阅读文段
┌────────

保障性住房的保障对象具有多样性和复杂性,诉求各异。一方面,在不享有房屋所有权、缺乏产权激励的情况下,住户缺乏主动保全物业的意识,导致房屋墙体、路灯、楼梯和绿化等公共设施极易遭到损坏。此外,住户肆意改建房屋后再出租或另作他用的现象频发。另一方面,由于保障性住房建设多是划片集中建设,在后期管理中,社区间缺乏必要的文化活动和社交活动,住户的社会存在感较弱,归属感不强,导致社区“共同体”精神严重缺失,社区难以形成互帮互助、和谐融洽的邻里关系,甚至屡现吵架、斗殴和失窃等乱象。

(二)协同治理主体权责不清

1.保障房运管中心“管房”责任大、“管人”权力小

保障房运管中心集“管房”、“管物业”的职责于一身,但无权“管人”。我国保障房长期“重建设、轻管理”,由于缺乏顶层设计,造成保障房种类繁多,增加了住房保障和房屋管理部门的“管房”难度和工作强度。保障性住房的准入和退出机制还不够完善,特别是在法律层面上缺乏严格的准入及退出机制,实则增加了“管人”的负担。

└────────

资料汇编
┌────────

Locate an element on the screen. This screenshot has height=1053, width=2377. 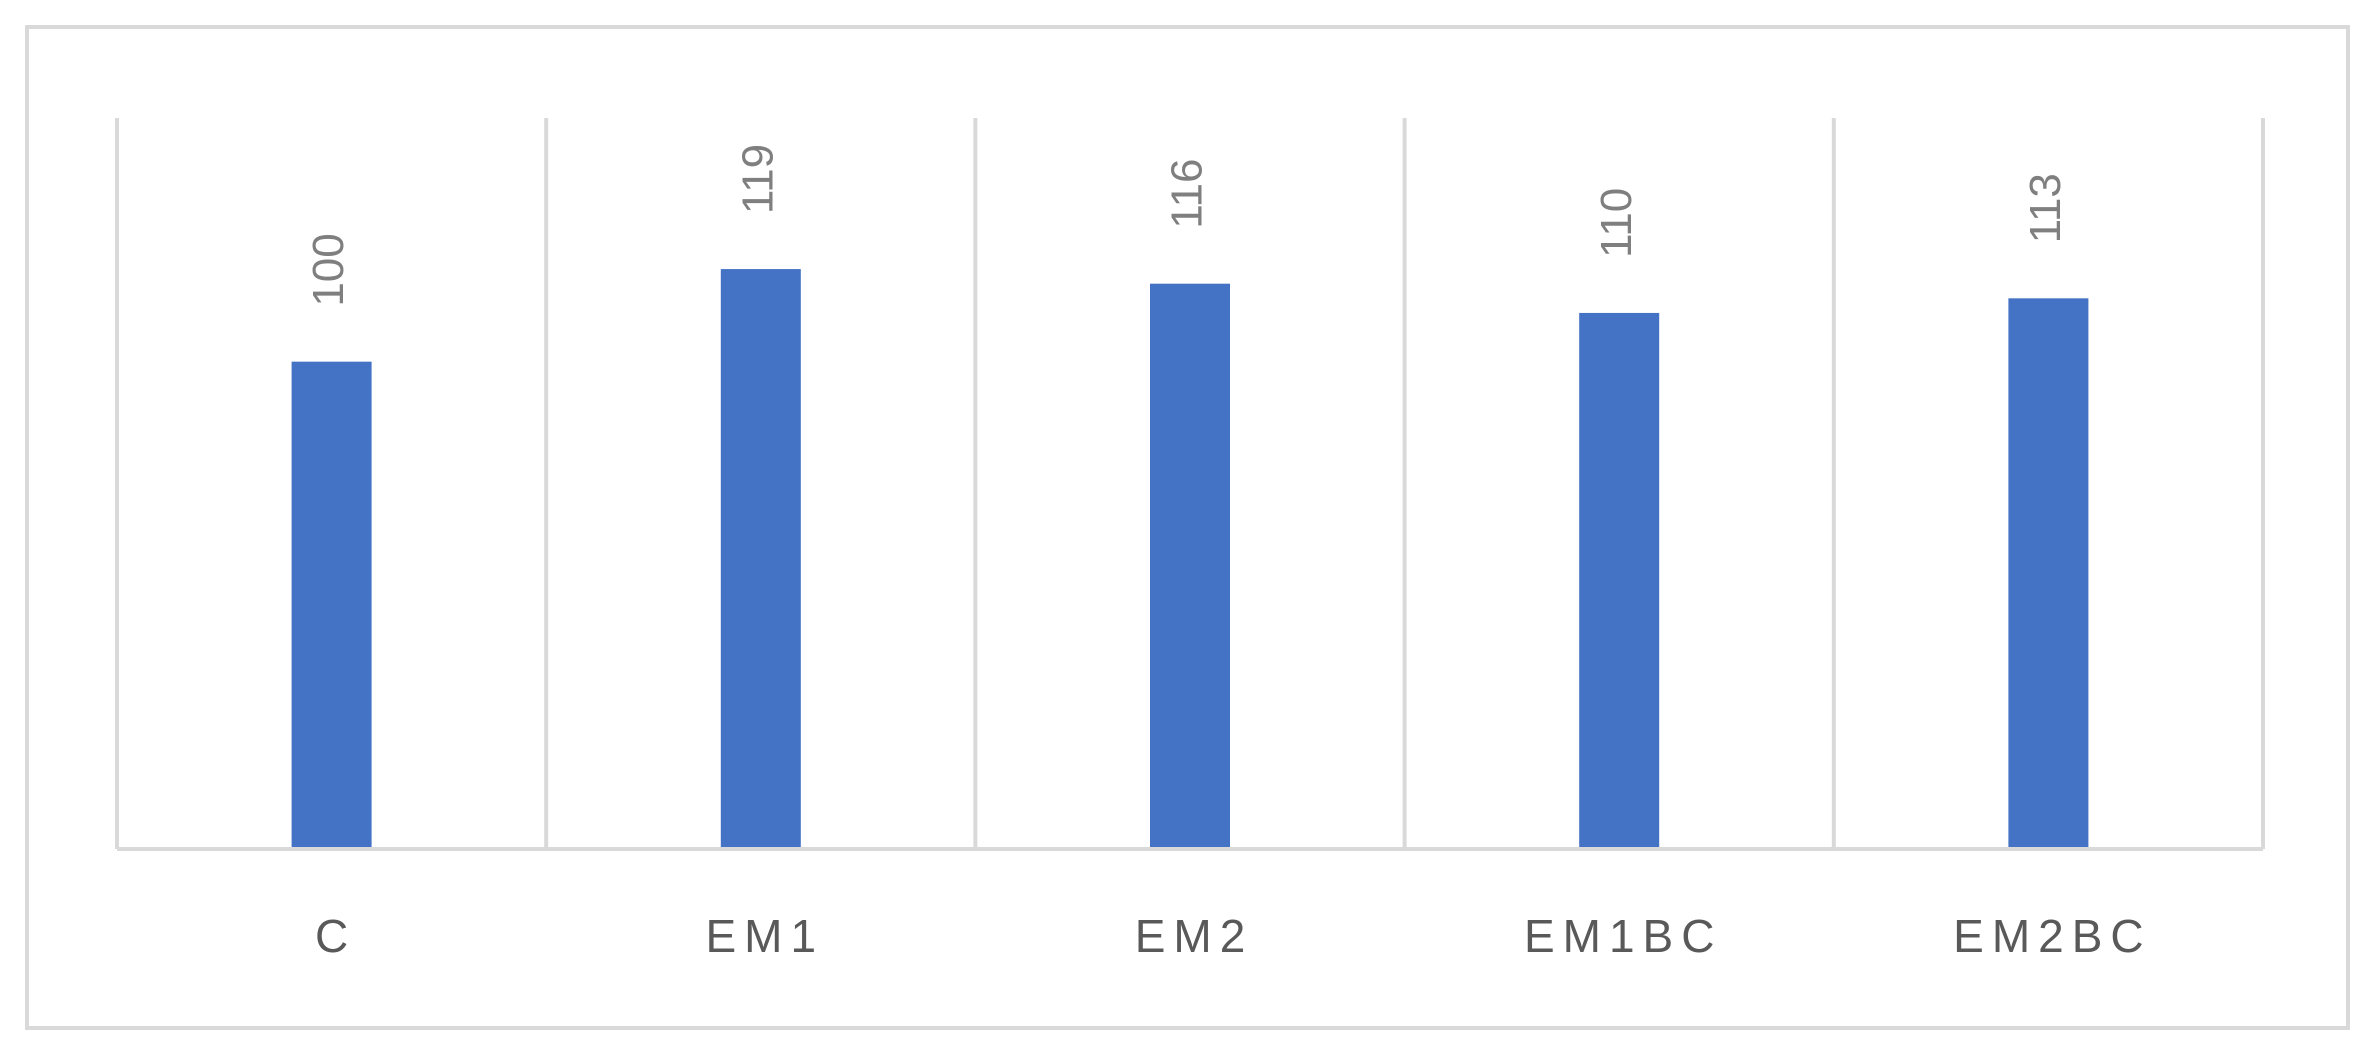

└────────

练习任务
- A) 请把保障性住房文段中从“保障性住房的保障对象具有多样”起、一直到“屡现吵架、斗殴和失窃等乱象。”为止的文字照原样抄写下来。
- B) 接着保障性住房文段的最后一句往下续写一段。
此处用不到材料。

习题解答
- A)
保障性住房的保障对象具有多样性和复杂性,诉求各异。一方面,在不享有房屋所有权、缺乏产权激励的情况下,住户缺乏主动保全物业的意识,导致房屋墙体、路灯、楼梯和绿化等公共设施极易遭到损坏。此外,住户肆意改建房屋后再出租或另作他用的现象频发。另一方面,由于保障性住房建设多是划片集中建设,在后期管理中,社区间缺乏必要的文化活动和社交活动,住户的社会存在感较弱,归属感不强,导致社区“共同体”精神严重缺失,社区难以形成互帮互助、和谐融洽的邻里关系,甚至屡现吵架、斗殴和失窃等乱象。

- B)
2.社区居委会行政色彩浓厚、管辖范围过大

社区居委会属于基层群众性自治组织,应在保障性住房居住区治理中发挥关键作用,但却陷入独立性弱、自治能力不足的困境。表现在,第一,行政化色彩浓厚,政府中心主义凸显。因为它依附于党政机关的政策及资源支持,丧失了自治机构的独立性,功能上演化为政府的附属机构,充当政府“腿”的角色。第二,管辖范围过大。社区居委会所辖范围广,除保障房社区外,还需服务辖区内其他对象,在具体工作中难以兼顾多种类型的社区。

3.物业服务企业缺乏应有管理权限

物业服务企业与物业所有者、物业使用者之间存在一种特殊的委托代理关系:物业服务企业的聘用方为物业所有者,服务对象却是分散的物业使用者,这增加了物业服务企业的工作难度,如面对住户违规装修、出租、出售、群租、居改非等现象,物业服务企业只能劝阻,无权执法和查处,管理能力受限,管理效果欠佳。

(三)协同治理的路径不畅

1.住户委员会缺失

对武汉市保障性住房社区的调查发现,在多数社区并未成立住户委员会,进而带来多重不利影响。首先,广大住户受多头管制,缺少利益诉求渠道,住户利益加速分化。其次,治理体系缺乏终端组织的配合和响应,而管理工作又得深入千家万户,就加重了保障房运管中心和社区居委会的工作负担,降低了工作效率。所以在现行的治理体系中,各治理主体地位严重失衡,治理主体与住户间的权利、资源及信息的流动性较弱,阻碍了协同治理的路径,如图1所示。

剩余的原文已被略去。